Thread: why the need for is null?

why the need for is null?

From
Baldur Norddahl
Date:
Hi,

How come "X=null" is not the same as "X is null"? I got a few selects with
queries like this:

select * from foo where customer=#customer# or (#customer# is null and customer
is null)

Without the last part, it will not correctly match null customers.

PS. I am using the ibatis framework for java, so the #customer# gets translated
to ? and the whole thing made into a prepared statement.

Thanks,

Baldur

----------------------------------------------------------------
This message was sent using IMP, the Internet Messaging Program.

Re: why the need for is null?

From
Martijn van Oosterhout
Date:
Because in trivalued logic, <anything> = NULL is also NULL. You need a
special operator to check if something is NULL, hence IS NULL and IS NOT
NULL. SQL standard says so.

This is a FAQ but I don't see it mentioned there.

On Thu, Jan 01, 2004 at 10:45:35PM +0100, Baldur Norddahl wrote:
> Hi,
>
> How come "X=null" is not the same as "X is null"? I got a few selects with
> queries like this:
>
> select * from foo where customer=#customer# or (#customer# is null and customer
> is null)
>
> Without the last part, it will not correctly match null customers.
>
> PS. I am using the ibatis framework for java, so the #customer# gets translated
> to ? and the whole thing made into a prepared statement.
>
> Thanks,
>
> Baldur
>
> ----------------------------------------------------------------
> This message was sent using IMP, the Internet Messaging Program.
>
> ---------------------------(end of broadcast)---------------------------
> TIP 3: if posting/reading through Usenet, please send an appropriate
>       subscribe-nomail command to majordomo@postgresql.org so that your
>       message can get through to the mailing list cleanly

--
Martijn van Oosterhout   <kleptog@svana.org>   http://svana.org/kleptog/
> (... have gone from d-i being barely usable even by its developers
> anywhere, to being about 20% done. Sweet. And the last 80% usually takes
> 20% of the time, too, right?) -- Anthony Towns, debian-devel-announce

Attachment

Re: why the need for is null?

From
Baldur Norddahl
Date:
Quoting Martijn van Oosterhout <kleptog@svana.org>:

> Because in trivalued logic, <anything> = NULL is also NULL. You need a
> special operator to check if something is NULL, hence IS NULL and IS NOT
> NULL. SQL standard says so.
>
> This is a FAQ but I don't see it mentioned there.

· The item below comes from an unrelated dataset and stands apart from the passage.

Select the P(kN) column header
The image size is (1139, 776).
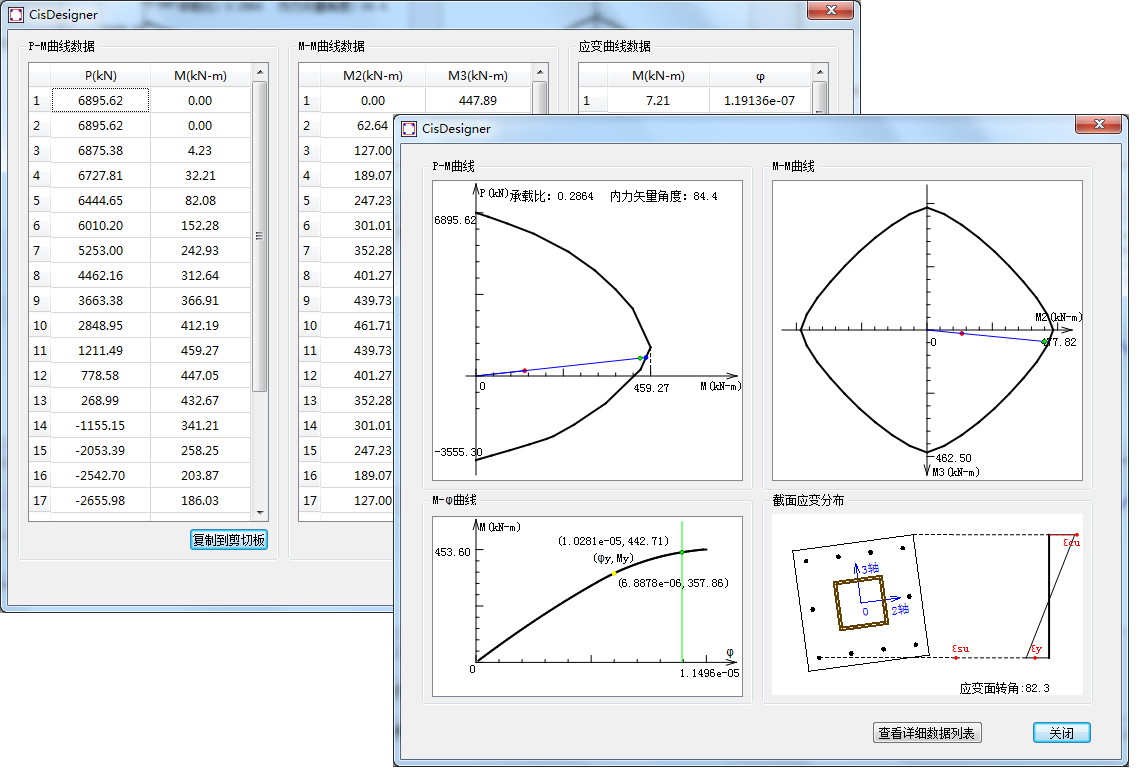click(x=101, y=75)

Ok, but since this can be quite annoying and unexpected, could we get an
operator that does not use tristate logic but simply compares? Maybe == which
seems to be free :-)

So X==Y is true if X and Y are equal or both are null, false othervise.

Baldur


----------------------------------------------------------------
This message was sent using IMP, the Internet Messaging Program.

Re: why the need for is null?

From
Mark Kirkwood
Date:
The relational model was designed using a 3 valued logic - true, false,null.

All relational database implementations will inflict this on you :-)

Not everyone is convinced that the 3 valued approach was the best way.
For some entertaining comments by Chris Date and Fabian Pascal see:

http://www.dbdebunk.citymax.com/page/page/622689.htm

best wishes

Mark

Baldur Norddahl wrote:

>Hi,
>
>How come "X=null" is not the same as "X is null"? I got a few selects with
>queries like this:
>
>
>


Re: why the need for is null?

From
Martijn van Oosterhout
Date:
On Thu, Jan 01, 2004 at 11:53:29PM +0100, Baldur Norddahl wrote:
> Ok, but since this can be quite annoying and unexpected, could we get an
> operator that does not use tristate logic but simply compares? Maybe == which
> seems to be free :-)
>
> So X==Y is true if X and Y are equal or both are null, false othervise.

Annoying, not really. It's actually extremely useful. It's useful having a
value which is never equal to anything else, not even itself. If you use it
to represent "unknown" it will work for you. If you try to use it for
anything else, it will bite you.

You could create a new operator, but that means you'll have difficulty
moving it to any database that doesn't have that operator (which is most of
them).

If you want it to match perhaps you should forget NULL and use '' (zero
length string) instead.
--
Martijn van Oosterhout   <kleptog@svana.org>   http://svana.org/kleptog/
> (... have gone from d-i being barely usable even by its developers
> anywhere, to being about 20% done. Sweet. And the last 80% usually takes
> 20% of the time, too, right?) -- Anthony Towns, debian-devel-announce

Attachment

Re: why the need for is null?

From
Tom Lane
Date:
Martijn van Oosterhout <kleptog@svana.org> writes:
> If you want it to match perhaps you should forget NULL and use '' (zero
> length string) instead.

Yes.  The SQL semantics essentially define NULL as meaning "unknown",
which does not mean "empty" or "not applicable" or anything like that
--- it means "I am not sure what this field should contain".  The
spec's semantics work properly under that interpretation.  For other
interpretations they will confuse and distress you.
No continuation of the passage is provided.